PROVIDED TEXT:
= Customer value maximization =

Marketing service model

Customer value maximization (CVM) is a real-time service model that, proponents say, goes beyond basic customer relationship management (CRM) capabilities, identifying and capturing maximum potential from prospective and existing customers.

== Customer-centricity ==

The CVM framework evaluates current methods and effectiveness, makes changes where required, and sets up a measurement system that helps in evaluating effectiveness. The CVM framework operates as a continuous process in a closed loop.

The CVM framework is closely related to the idea of customer-lifetime-value.

One of the strategies to maximize the value that each customer generates is to split customers into defined segments, a process called client segmentation.

== Marketing challenges ==

Marketing challenges can be predominantly dissected into four categories:

- Lifecycle challenges include driving usage of a product/service, new client acquisition, enabling cross-sell, up-sell, client retention, activation, usage, churn prevention, etc.
- Segment-based challenges Companies will reach out to each customer in a different way to suit their needs, especially when the company has multiple products/product variants. They need to reach out in a focused manner to independent segments that require varying strategies.

SET PROBLEM A:
Reproduce the customer value maximization article in full, word for word.

GIVEN ENTRIES:

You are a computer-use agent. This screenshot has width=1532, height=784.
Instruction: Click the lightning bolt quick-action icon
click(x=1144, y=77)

...

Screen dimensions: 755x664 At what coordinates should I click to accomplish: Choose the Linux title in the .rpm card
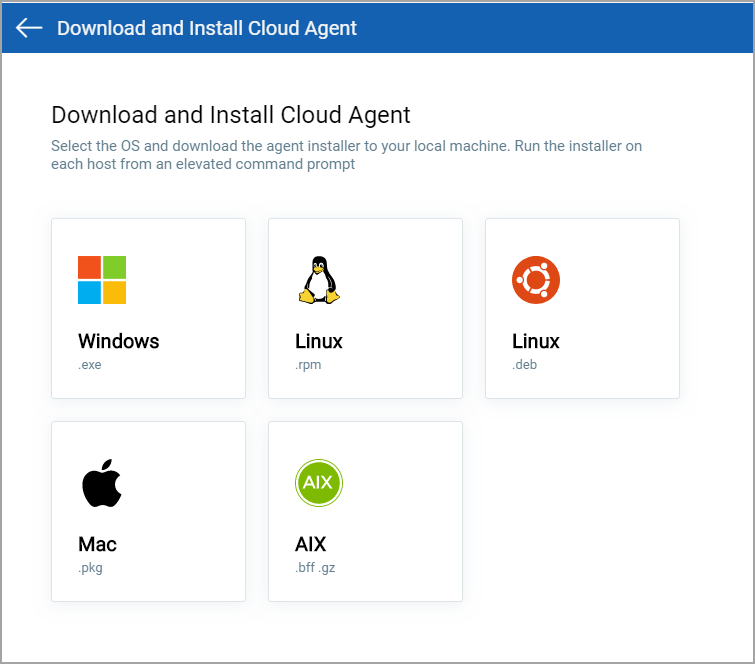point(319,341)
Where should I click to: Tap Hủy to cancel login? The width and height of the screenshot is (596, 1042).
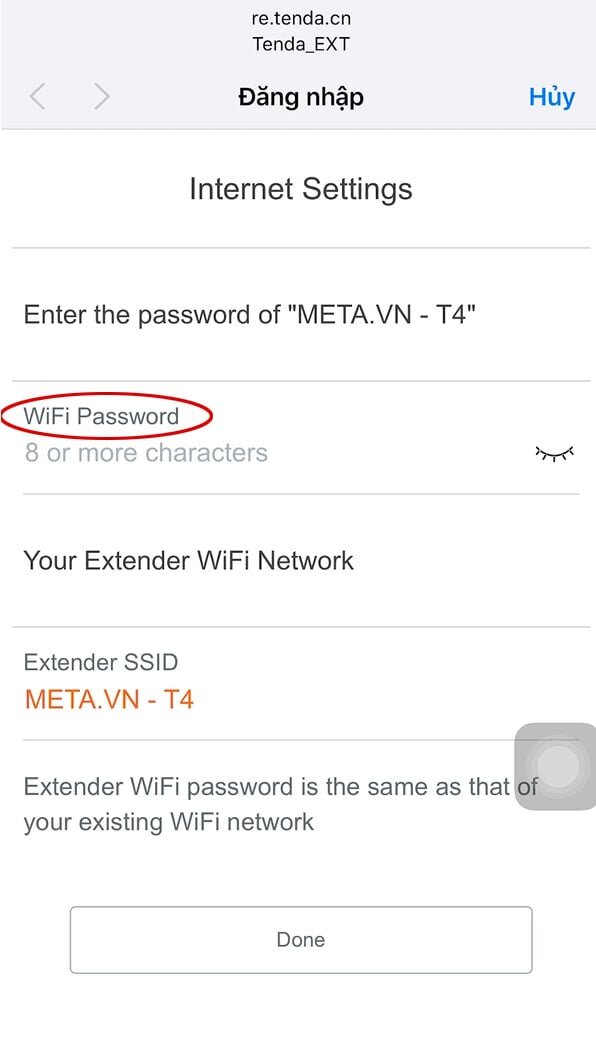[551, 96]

SET PROBLEM B:
Lay out the records from the line containing "You are a computer-use" to the line containing "click(x=1144, y=77)" as a Markdown table with columns Row and Line, numbering each row and skipping blank lines.

WORKED SOLUTION A:
= Customer value maximization =

Marketing service model

Customer value maximization (CVM) is a real-time service model that, proponents say, goes beyond basic customer relationship management (CRM) capabilities, identifying and capturing maximum potential from prospective and existing customers.

== Customer-centricity ==

The CVM framework evaluates current methods and effectiveness, makes changes where required, and sets up a measurement system that helps in evaluating effectiveness. The CVM framework operates as a continuous process in a closed loop.

The CVM framework is closely related to the idea of customer-lifetime-value.

One of the strategies to maximize the value that each customer generates is to split customers into defined segments, a process called client segmentation.

== Marketing challenges ==

Marketing challenges can be predominantly dissected into four categories:

- Lifecycle challenges include driving usage of a product/service, new client acquisition, enabling cross-sell, up-sell, client retention, activation, usage, churn prevention, etc.
- Segment-based challenges Companies will reach out to each customer in a different way to suit their needs, especially when the company has multiple products/product variants. They need to reach out in a focused manner to independent segments that require varying strategies.

WORKED SOLUTION B:
| Row | Line |
|---|---|
| 1 | You are a computer-use agent. This screenshot has width=1532, height=784. |
| 2 | Instruction: Click the lightning bolt quick-action icon |
| 3 | click(x=1144, y=77) |